Em outras palavras, Guimarães se despertou para o mundo do luxo ainda muito pequeno. Entretanto, não vindo de uma família abastada, teve que construir o seu próprio caminho para o alcançar. Em princípio, ele alimentou o seu desejo por meio das musas do cinema e revistas como a Vogue e a Rio Magazine. Apesar disso, não tardou para que ele mesmo passasse a ter a sua imagem estampada pelo mundo.
Em seguida, conheça mais sobre como ele se tornou um dos costureiros de alta-costura de maior sucesso da moda brasileira.
Como era Guilherme Guimarães?
De natureza um tanto controversa, ele era discreto e reservado. Todavia, ao mesmo tempo gostava de chamar muito a atenção. Além da moda, Guilherme possuía um gosto especial pela literatura, por viagens pelo mundo e pela decoração. Essa última marcou muito a sua vida, tendo se convertido em uma das suas principais manias.

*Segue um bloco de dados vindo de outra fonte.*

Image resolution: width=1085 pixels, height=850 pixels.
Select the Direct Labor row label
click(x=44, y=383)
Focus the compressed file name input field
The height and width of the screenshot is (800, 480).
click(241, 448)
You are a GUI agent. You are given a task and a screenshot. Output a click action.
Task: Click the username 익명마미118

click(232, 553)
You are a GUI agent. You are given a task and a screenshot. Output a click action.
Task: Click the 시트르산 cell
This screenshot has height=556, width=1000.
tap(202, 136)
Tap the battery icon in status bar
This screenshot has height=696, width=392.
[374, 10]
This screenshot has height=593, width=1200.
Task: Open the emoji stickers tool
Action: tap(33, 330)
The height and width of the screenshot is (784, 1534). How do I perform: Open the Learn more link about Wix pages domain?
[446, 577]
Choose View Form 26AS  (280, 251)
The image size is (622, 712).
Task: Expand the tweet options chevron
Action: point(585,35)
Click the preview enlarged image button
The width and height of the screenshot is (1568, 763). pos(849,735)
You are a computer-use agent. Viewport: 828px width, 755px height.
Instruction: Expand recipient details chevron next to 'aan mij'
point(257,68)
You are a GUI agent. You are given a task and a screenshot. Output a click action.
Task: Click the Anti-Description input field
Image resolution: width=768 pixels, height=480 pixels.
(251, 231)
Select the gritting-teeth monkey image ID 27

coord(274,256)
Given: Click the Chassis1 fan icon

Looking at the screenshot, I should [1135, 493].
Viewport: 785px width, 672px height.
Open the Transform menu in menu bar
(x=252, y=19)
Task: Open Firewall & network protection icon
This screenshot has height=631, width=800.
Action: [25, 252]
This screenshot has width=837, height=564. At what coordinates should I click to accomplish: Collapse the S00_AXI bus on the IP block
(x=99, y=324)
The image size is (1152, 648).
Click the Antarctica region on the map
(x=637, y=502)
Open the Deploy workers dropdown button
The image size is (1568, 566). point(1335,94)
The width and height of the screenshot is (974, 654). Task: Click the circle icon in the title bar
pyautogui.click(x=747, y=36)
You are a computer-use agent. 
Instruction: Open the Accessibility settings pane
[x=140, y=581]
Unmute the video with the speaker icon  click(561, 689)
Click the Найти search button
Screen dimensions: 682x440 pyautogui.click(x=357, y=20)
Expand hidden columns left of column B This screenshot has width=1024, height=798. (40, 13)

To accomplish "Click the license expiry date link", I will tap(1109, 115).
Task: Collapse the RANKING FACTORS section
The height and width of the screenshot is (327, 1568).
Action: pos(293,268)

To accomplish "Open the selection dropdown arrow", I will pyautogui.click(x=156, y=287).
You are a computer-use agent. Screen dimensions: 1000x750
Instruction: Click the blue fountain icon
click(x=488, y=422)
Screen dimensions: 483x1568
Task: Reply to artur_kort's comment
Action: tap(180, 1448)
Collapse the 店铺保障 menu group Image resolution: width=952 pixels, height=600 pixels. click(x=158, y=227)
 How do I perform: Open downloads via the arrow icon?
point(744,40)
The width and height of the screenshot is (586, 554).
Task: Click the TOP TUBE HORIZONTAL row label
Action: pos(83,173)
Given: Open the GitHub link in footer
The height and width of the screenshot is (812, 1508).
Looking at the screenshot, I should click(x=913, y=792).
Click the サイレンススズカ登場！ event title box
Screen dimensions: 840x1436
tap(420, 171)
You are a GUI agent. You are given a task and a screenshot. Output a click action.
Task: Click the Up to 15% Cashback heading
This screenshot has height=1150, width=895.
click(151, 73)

Além disso, a sexualidade foi também um tema marcante em seu percurso. Quando ainda era muito jovem, Guilherme foi expulso de um colégio católico por ser “diferente”. Afinal, era diferente por despertar dúvidas sobre a sua orientação sexual. Ou seja, o mundo em que vivia ainda era muito conservador e limitado – amarras que não o prenderiam por muito mais tempo.
Aliás, como contou Hildegard Angel, outro famoso costureiro, o seu amigo Dener Pamplona de Abreu, ajudou a que ele se livrasse do serviço militar. Como? Vestindo uma calcinha colorida e depilando as pernas, para que fosse dispensado quando houvesse a vistoria pelos oficiais. Ousado, sem dúvida, e muito!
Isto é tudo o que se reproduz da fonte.